■ **AIM OF THE TASK**
Go through the listing below and output exactly the line with "Yamato Takeru op by GLAY (284, 2391)", the line with "G.E.M.鄧紫棋 18 Live 演唱會(2) - A.I.N.Y. 愛你", and each line between; omit the rest.

TASK INPUT section start

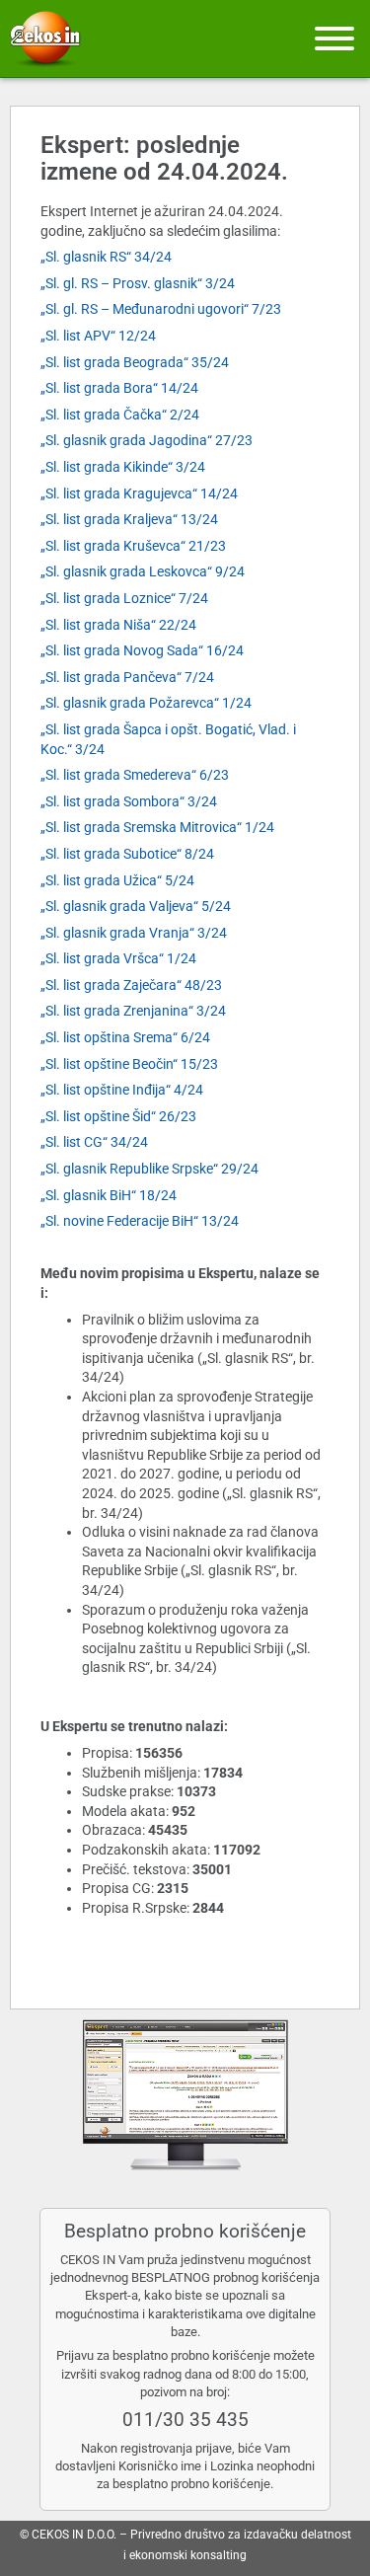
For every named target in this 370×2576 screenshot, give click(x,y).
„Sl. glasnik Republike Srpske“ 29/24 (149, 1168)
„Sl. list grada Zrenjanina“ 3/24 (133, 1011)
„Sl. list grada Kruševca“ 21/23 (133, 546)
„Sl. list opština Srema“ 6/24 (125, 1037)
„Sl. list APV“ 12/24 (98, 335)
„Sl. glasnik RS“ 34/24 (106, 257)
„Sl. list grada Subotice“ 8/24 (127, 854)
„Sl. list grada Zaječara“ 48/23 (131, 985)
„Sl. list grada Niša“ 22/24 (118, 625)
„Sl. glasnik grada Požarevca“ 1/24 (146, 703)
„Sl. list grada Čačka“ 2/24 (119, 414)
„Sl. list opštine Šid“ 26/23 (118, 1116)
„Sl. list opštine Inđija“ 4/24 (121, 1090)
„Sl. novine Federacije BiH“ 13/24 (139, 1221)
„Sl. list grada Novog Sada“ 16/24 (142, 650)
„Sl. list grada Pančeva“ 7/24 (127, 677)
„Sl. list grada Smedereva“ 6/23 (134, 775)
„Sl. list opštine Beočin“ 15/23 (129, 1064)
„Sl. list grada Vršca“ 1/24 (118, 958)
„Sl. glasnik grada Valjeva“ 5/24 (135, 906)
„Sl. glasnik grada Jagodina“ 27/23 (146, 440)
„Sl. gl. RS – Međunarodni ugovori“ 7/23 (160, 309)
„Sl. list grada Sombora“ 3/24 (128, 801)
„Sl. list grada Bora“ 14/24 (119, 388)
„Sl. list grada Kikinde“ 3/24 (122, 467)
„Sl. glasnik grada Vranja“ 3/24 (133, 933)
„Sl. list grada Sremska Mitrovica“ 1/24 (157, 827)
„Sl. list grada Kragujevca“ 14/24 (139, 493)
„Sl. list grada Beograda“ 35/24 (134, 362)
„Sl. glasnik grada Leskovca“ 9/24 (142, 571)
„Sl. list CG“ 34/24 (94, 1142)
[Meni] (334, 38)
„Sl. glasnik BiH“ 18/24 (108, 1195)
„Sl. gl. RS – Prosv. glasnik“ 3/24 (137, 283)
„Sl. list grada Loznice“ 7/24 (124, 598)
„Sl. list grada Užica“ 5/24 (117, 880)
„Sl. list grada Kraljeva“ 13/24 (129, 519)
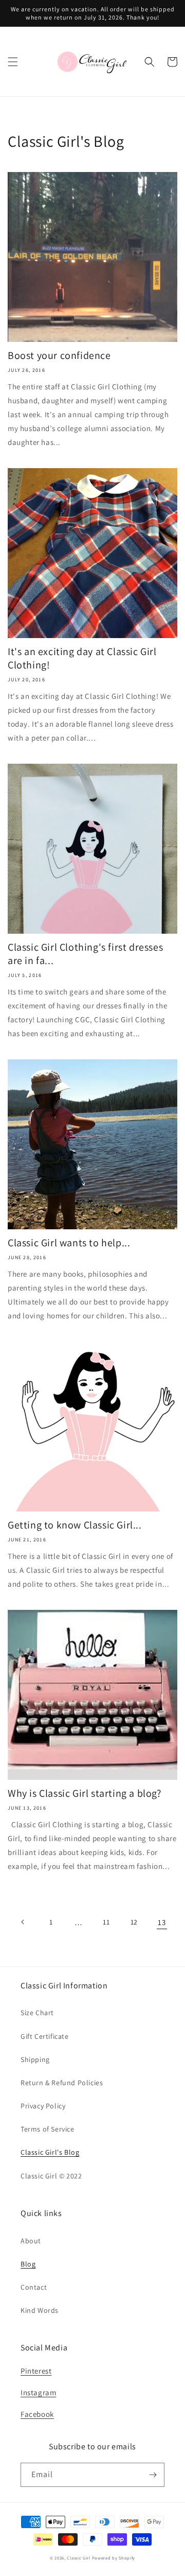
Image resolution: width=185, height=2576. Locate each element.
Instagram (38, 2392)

TASK INPUT section end
TASK INPUT section start

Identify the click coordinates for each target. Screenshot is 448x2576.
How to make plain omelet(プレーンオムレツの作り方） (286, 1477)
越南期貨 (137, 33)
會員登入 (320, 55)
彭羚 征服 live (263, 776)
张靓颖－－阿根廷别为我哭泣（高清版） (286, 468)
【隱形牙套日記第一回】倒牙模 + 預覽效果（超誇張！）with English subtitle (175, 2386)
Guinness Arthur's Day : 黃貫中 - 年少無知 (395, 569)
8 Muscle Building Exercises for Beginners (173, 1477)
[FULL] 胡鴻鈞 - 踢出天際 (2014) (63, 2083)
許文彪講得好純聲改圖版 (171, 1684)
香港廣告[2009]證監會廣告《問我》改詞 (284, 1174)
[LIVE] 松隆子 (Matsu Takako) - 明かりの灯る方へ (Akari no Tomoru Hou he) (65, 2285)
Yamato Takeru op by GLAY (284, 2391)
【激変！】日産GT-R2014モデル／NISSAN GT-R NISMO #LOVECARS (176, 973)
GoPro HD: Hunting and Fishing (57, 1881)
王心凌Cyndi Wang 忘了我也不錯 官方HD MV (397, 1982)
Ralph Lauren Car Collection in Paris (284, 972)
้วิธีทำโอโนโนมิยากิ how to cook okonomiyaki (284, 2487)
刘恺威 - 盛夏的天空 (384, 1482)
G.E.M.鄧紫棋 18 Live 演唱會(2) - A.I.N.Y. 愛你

TASK INPUT section end

■ **EXERCISE RESULT**
Yamato Takeru op by GLAY (284, 2391)
【激変！】日産GT-R2014モデル／NISSAN GT-R NISMO #LOVECARS (176, 973)
GoPro HD: Hunting and Fishing (57, 1881)
王心凌Cyndi Wang 忘了我也不錯 官方HD MV (397, 1982)
Ralph Lauren Car Collection in Paris (284, 972)
้วิธีทำโอโนโนมิยากิ how to cook okonomiyaki (284, 2487)
刘恺威 - 盛夏的天空 (384, 1482)
G.E.M.鄧紫棋 18 Live 演唱會(2) - A.I.N.Y. 愛你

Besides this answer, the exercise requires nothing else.